Researchers from four American universities have developed a new GPU side-channel attack that leverages data compression to leak sensitive visual data from modern graphics cards when visiting web pages.
The researchers have demonstrated the effectiveness of this 'GPU.zip' attack by performing cross-origin SVG filter pixel-stealing attacks through the Chrome browser.
The researchers disclosed the vulnerability to impacted video card manufacturers in March 2023. However, as of September 2023, no affected GPU vendors (AMD, Apple, Arm, NVIDIA, Qualcomm) or Google (Chrome) have rolled out patches to address the problem.
The new flaw is outlined in a paper from researchers at the University of Texas at Austin, Carnegie Mellon University, University of Washington, and University of Illinois Urbana-Champaign and will appear in the 45th IEEE Symposium on Security and Privacy.
Leaking through compression
Generally, data compression creates distinct data-dependent DRAM traffic and cache utilization, which can be abused for leaking secrets, so software turns off compression when handling sensitive data.
The GPU.zip researchers explain that all modern graphic processor units, especially integrated Intel and AMD chips, perform software-visible data compression even when not explicitly asked.
Modern GPUs follow this risky practice as an optimization strategy, as it helps save on memory bandwidth and improve performance without software.
This compression is often undocumented and vendor-specific, and the researchers have found a way to exploit it to leak visual data from GPUs.
Specifically, they demonstrated an attack that extracts individual pixel data through a web browser on various devices and GPU architectures, as shown below.
The proof-of-concept attack demonstrates stealing the username from a Wikipedia iframe, which is possible within 30 minutes on Ryzen and 215 minutes on Intel GPUs, at accuracies of 97% and 98.3%, respectively.
The iframe hosts a cross-origin webpage whose pixels are isolated and turned into binary, meaning they're converted into two possible colours.
Next, these pixels are enlarged, and a specialized SVG filter stack is applied to create textures that are either compressible or not. By measuring the time taken for the texture to render, the researchers can deduce the original colour/state of the target pixel.
We have recently seen the application of SVG filters to induce data-dependent execution and the use of JavaScript to measure computation time and frequency to discern the pixel's colour on the "Hot Pixels" attack.
While Hot Pixels exploits data-dependent computation times on modern processors, GPU.zip hinges on undocumented GPU data compression to achieve similar results.
GPU.zip severity
GPU.zip impacts almost all major GPU manufacturers, including AMD, Apple, Arm, Intel, Qualcomm, and NVIDIA, but not all cards are equally affected.
The fact that none of the impacted vendors have decided to fix the issue by optimizing their data compression approach and limiting its operation to non-sensitive cases further raises the risk.
Although GPU.zip potentially impacts the vast majority of laptops, smartphones, tablets, and desktop PCs worldwide, the immediate impact on users is moderated by the complexity and time required to perform the attack.
Also, websites that deny cross-origin iframe embedding cannot be used for leaking user data through this or similar side-channel attacks.
"Most sensitive websites already deny being embedded by cross-origin websites.
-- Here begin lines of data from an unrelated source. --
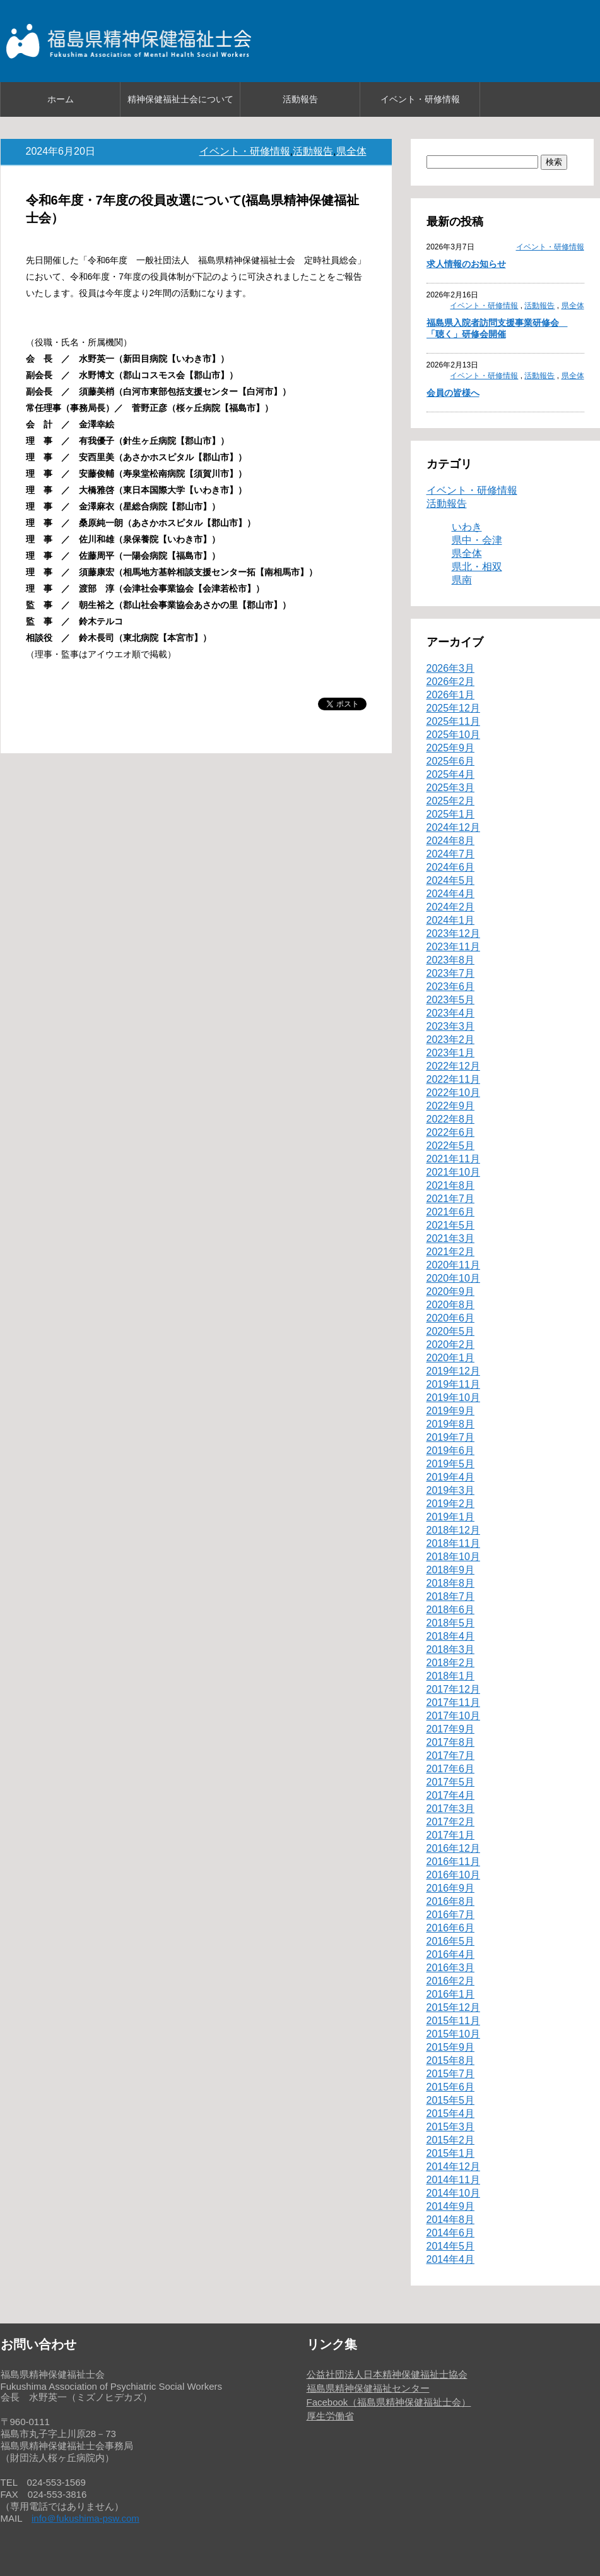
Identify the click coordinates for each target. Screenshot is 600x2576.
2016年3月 (450, 1967)
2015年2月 (450, 2140)
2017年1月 (450, 1835)
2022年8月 (450, 1119)
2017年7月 (450, 1755)
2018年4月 (450, 1636)
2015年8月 (450, 2060)
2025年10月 (453, 734)
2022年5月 (450, 1145)
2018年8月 (450, 1583)
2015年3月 (450, 2126)
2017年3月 (450, 1808)
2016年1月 (450, 1994)
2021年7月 (450, 1198)
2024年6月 (450, 867)
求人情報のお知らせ (466, 264)
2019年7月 (450, 1437)
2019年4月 (450, 1477)
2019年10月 (453, 1397)
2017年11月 (453, 1702)
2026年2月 (450, 681)
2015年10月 (453, 2034)
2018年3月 (450, 1649)
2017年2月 (450, 1821)
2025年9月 (450, 747)
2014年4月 (450, 2259)
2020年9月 (450, 1291)
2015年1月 (450, 2153)
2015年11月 (453, 2020)
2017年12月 (453, 1689)
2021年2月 (450, 1251)
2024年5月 (450, 880)
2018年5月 (450, 1623)
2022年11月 (453, 1079)
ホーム (60, 99)
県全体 (351, 151)
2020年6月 (450, 1318)
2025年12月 (453, 708)
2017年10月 (453, 1715)
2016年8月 (450, 1901)
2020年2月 (450, 1344)
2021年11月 (453, 1159)
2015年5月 (450, 2100)
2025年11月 (453, 721)
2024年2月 (450, 907)
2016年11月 (453, 1861)
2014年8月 (450, 2219)
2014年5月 (450, 2246)
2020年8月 (450, 1304)
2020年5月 (450, 1331)
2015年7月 (450, 2073)
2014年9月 (450, 2206)
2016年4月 (450, 1954)
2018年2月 (450, 1662)
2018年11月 (453, 1543)
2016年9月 (450, 1888)
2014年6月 (450, 2232)
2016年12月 (453, 1848)
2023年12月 (453, 933)
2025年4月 (450, 774)
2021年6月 (450, 1212)
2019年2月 (450, 1503)
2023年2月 (450, 1039)
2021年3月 (450, 1238)
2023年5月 (450, 999)
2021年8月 (450, 1185)
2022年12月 (453, 1066)
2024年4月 (450, 893)
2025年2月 (450, 801)
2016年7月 (450, 1914)
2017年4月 (450, 1795)
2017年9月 (450, 1729)
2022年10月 (453, 1092)
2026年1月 (450, 694)
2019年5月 (450, 1463)
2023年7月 (450, 973)
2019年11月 (453, 1384)
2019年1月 (450, 1517)
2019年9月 (450, 1410)
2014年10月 (453, 2193)
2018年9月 (450, 1570)
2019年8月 (450, 1424)
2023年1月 (450, 1052)
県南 (462, 580)
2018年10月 (453, 1556)
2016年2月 (450, 1981)
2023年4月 (450, 1013)
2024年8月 (450, 840)
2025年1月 (450, 814)
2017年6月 (450, 1768)
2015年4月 (450, 2113)
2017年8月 (450, 1742)
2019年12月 (453, 1371)
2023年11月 (453, 946)
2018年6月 (450, 1609)
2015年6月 (450, 2087)
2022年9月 (450, 1105)
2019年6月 (450, 1450)
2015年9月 (450, 2047)
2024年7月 (450, 854)
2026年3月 (450, 668)
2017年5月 (450, 1782)
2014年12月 (453, 2166)
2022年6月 (450, 1132)
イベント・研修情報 (420, 99)
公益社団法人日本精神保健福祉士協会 (387, 2374)
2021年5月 (450, 1225)
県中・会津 (477, 540)
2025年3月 (450, 787)
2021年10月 (453, 1172)
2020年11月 (453, 1265)
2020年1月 (450, 1357)
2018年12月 (453, 1530)
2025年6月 (450, 761)
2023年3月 (450, 1026)
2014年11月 (453, 2179)
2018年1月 (450, 1676)
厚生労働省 (330, 2416)
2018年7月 (450, 1596)
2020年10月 (453, 1278)
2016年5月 (450, 1941)
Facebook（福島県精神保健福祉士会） (389, 2402)
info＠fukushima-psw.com (85, 2518)
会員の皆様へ (452, 393)
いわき (467, 527)
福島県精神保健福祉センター (368, 2388)
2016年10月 (453, 1874)
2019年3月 (450, 1490)
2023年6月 (450, 986)
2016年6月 (450, 1928)
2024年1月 (450, 920)
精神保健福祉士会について (180, 99)
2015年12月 (453, 2007)
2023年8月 (450, 960)
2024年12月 (453, 827)
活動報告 (300, 99)
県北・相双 (477, 566)
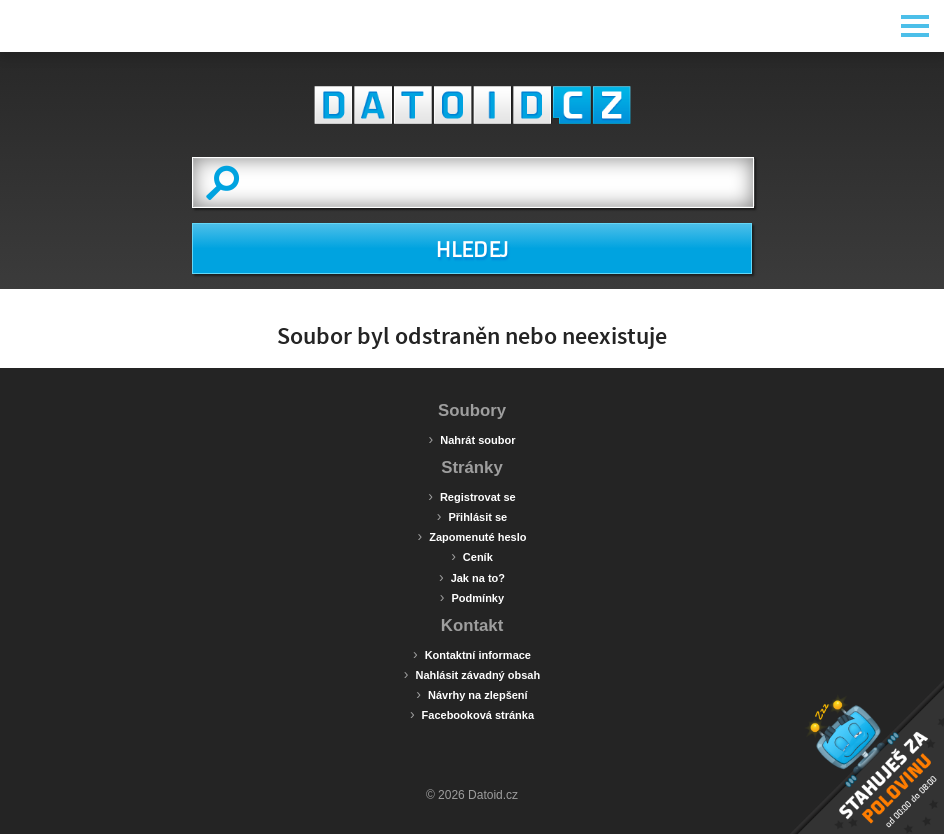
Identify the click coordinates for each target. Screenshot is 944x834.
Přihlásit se (472, 516)
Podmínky (472, 597)
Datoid (472, 105)
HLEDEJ (471, 250)
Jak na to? (472, 577)
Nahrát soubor (472, 439)
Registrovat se (471, 496)
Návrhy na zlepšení (471, 694)
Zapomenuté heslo (472, 536)
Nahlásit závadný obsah (472, 674)
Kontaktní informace (472, 654)
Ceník (472, 556)
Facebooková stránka (472, 714)
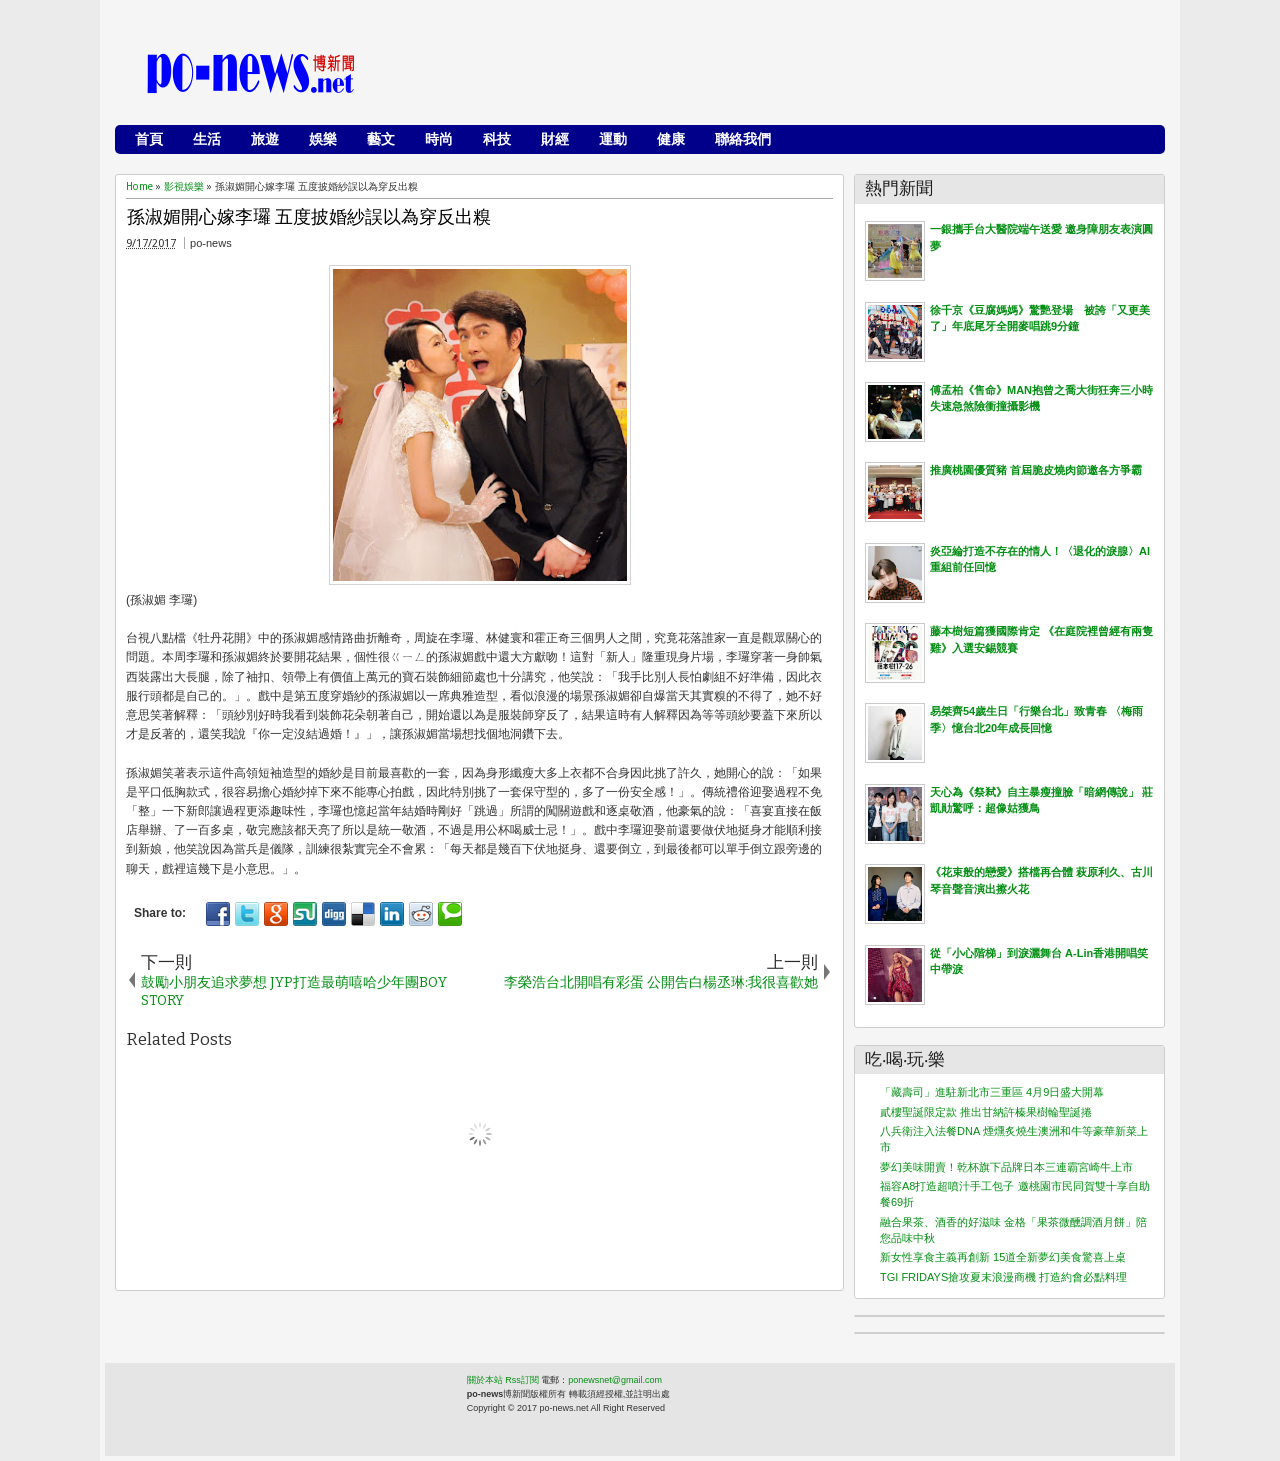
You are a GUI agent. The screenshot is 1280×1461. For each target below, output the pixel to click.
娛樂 (323, 139)
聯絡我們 (743, 139)
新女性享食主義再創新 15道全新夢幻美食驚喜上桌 (1003, 1257)
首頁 (149, 139)
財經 (555, 139)
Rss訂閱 (522, 1380)
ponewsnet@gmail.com (615, 1380)
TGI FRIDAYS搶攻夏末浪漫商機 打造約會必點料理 (1003, 1277)
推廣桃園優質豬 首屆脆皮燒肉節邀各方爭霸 (1036, 470)
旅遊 (265, 139)
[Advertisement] (791, 75)
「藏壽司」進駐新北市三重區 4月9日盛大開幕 (992, 1092)
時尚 (439, 139)
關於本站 (485, 1380)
As a result, they are not vulnerable to the pixel stealing attack we mounted using GPU.zip," explains the researchers in a FAQ on the team's website.
Finally, the researchers note that Firefox and Safari do not meet all the criteria needed for GPU.zip to work, such as allowing cross-origin iframes to be loaded with cookies, rendering SVG filters on iframes, and delegating rendering tasks to the GPU.